INILAHCOM, Jakarta - Ada yang beda dari tampilan ruang konferensi pers Komisi Pemberantasan Korupsi (KPK) sejak Rabu (5/5/2021).

Lambang negara Garuda Pancasila dengan semboyan Bhinneka Tunggal Ika kini menghiasi ruang konferensi pers Komisi Pemberantasan Korupsi (KPK) menyusul foto Presiden Joko Widodo dan Wakil Presiden Ma'ruf Amin.

Ada juga deretan bendera merah putih disudut kanan dan kiri ruang yang biasa mengumumkan status koruptor. Sementara logo KPK dipindah ke sebelah kiri, jauh dari fokus kamera wartawan.

Perubahan ini, terjadi saat KPK mengumumkan hasil asesmen Tes Wawasan Kebangsaan (TWK) pegawai sebagai syarat alih status menjadi Aparatur Sipil Negara (ASN), Rabu petang.

Pada Kamis kemarin, posisi lambang Garuda Pancasila sempat diutak-atik petugas KPK lantaran berada sejajar dengan foto presiden dan wakil presiden. Setelah diatur ulang posisinya, kini Lambang Garuda Pancasila berada diatas foto presiden dan wapres.

Ini momen pertama, setidaknya di periode kepemimpinan jilid V, di mana lembaga antirasuah menghadirkan foto pemimpin negara dalam agenda jumpa pers kemarin.

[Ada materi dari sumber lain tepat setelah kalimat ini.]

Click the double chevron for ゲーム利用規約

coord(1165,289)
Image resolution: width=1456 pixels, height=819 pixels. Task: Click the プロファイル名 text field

Belum ada keterangan resmi dari KPK, termasuk Ketua KPK Firli Bahuri, perihal maksud pemasangan foto Jokowi - Ma'ruf.

Dalam jumpa pers kemarin, Firli sempat mengutarakan terima kasih kepada pemerintah karena telah memberikan kesempatan kepada pegawai KPK untuk menjadi ASN.

"Pada sore hari ini, meskipun dalam keadaan kita sangat paham bahwa negara kita memiliki beban yang sangat besar, banyak honorer yang belum diangkat menjadi ASN, KPK diberi kesempatan untuk beralih menjadi ASN. Untuk itu, kami menyampaikan terima kasih kepada pemerintah yang telah memberikan peluang dan kesempatan kepada insan KPK," ujar Firli, Rabu (5/5).

KPK mengumumkan sebanyak 1.274 pegawai dinyatakan memenuhi syarat atau lulus TWK, 75 pegawai tidak memenuhi syarat, dan dua lainnya tidak mengikuti pelaksanaan tes dalam hal ini wawancara.

Firli menegaskan tidak akan memecat 75 pegawai yang gagal lolos tes ASN. Ia menjelaskan KPK akan berkoordinasi terlebih dahulu dengan Kementerian Aparatur Pendayagunaan Negara dan Reformasi Birokrasi (Kemenpan-RB) dan Badan Kepegawaian Negara (BKN) menindaklanjuti hal tersebut.